Society

Perceptions of Beauty

I went to Target on Saturday to pick up a few necessities. As usual, something I definitely didn’t need caught my attention, so I stopped to check it out. I stood at the edge of the main aisle across from an endcap on a beauty aisle featuring the above picture of two models.

After a moment, a man who was walking quickly down the aisle jerked to a stop with his young son (maybe 9 or 10 years old). “See, now that is just too much,” the father said while pointing at the picture. He went on to explain how ugly freckles were, especially on women of color (he was a man of color himself). While dad ranted, the child wore a confused expression. He looked from the picture to his dad several times. His face went from confused to clear disagreement. Then he turned and saw me.
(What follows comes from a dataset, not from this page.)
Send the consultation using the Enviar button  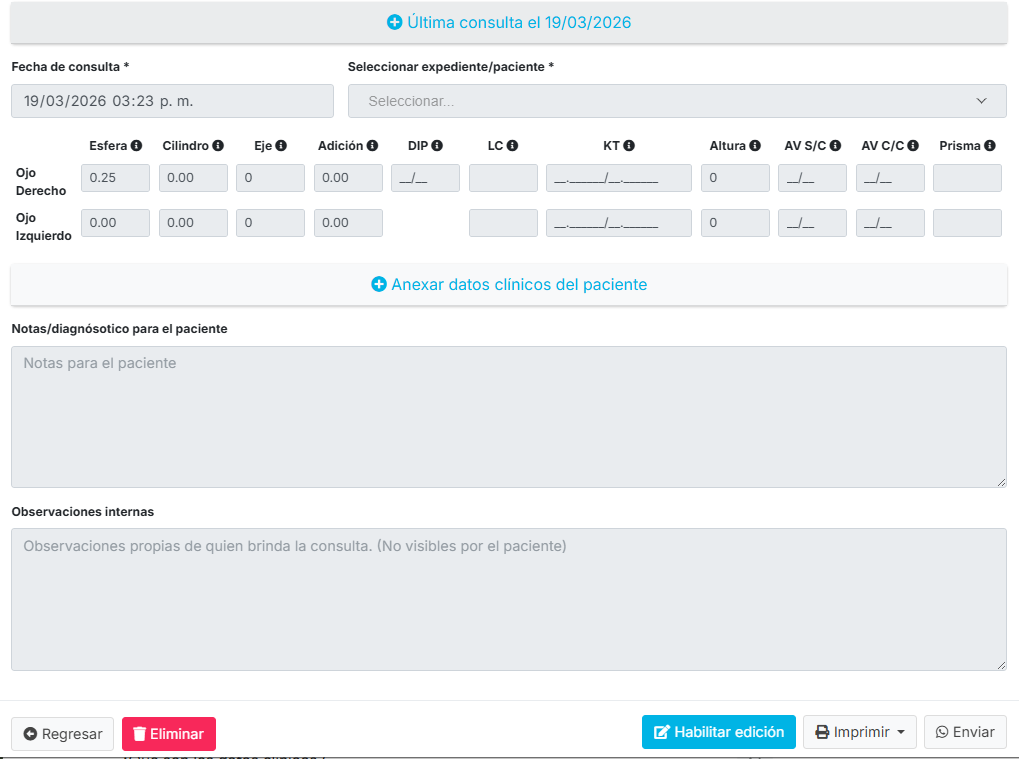(964, 732)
The boy stared at my face and then my arms, both of which are covered with tons of freckles. He smiled. A real smile. He turned back to his father, who was still ranting, and shook his head before both went on their way. The jerk never saw me.

I may or may not have blurted out a not very nice word. If I did do such a thing, it wasn’t particularly loud, and I hope the kid didn’t hear me. Hypothetically, of course!
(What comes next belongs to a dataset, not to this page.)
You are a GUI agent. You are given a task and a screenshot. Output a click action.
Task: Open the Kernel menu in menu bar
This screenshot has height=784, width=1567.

First, let me say I think the model he was bashing is gorgeous. As I have more freckles than her, I’m biased but no one puts ‘ugly’ models on their endcap pictures for crying out loud!

That man is probably judged every day for the color of his skin and one would think he would understand what it’s like. Yet he tried to teach his child that different was bad. He spent thirty seconds pointing out perceived flaws for no good reason. He used the word ugly, repeatedly. This guy made a big deal out of passing on his own bias to his child.

I’m pretty sure the kid thought he was an idiot, but who knows. The little boy may forever after this think freckles are gross. Or maybe dad accidentally cemented in the child’s mind that it’s okay to disagree.

Everyone has different opinions on beauty. My husband adores my freckles but I’ve had people hate them. When I was a teenager, a boy in my psychology class told me I’d be hot if it wasn’t for all my ‘spots.’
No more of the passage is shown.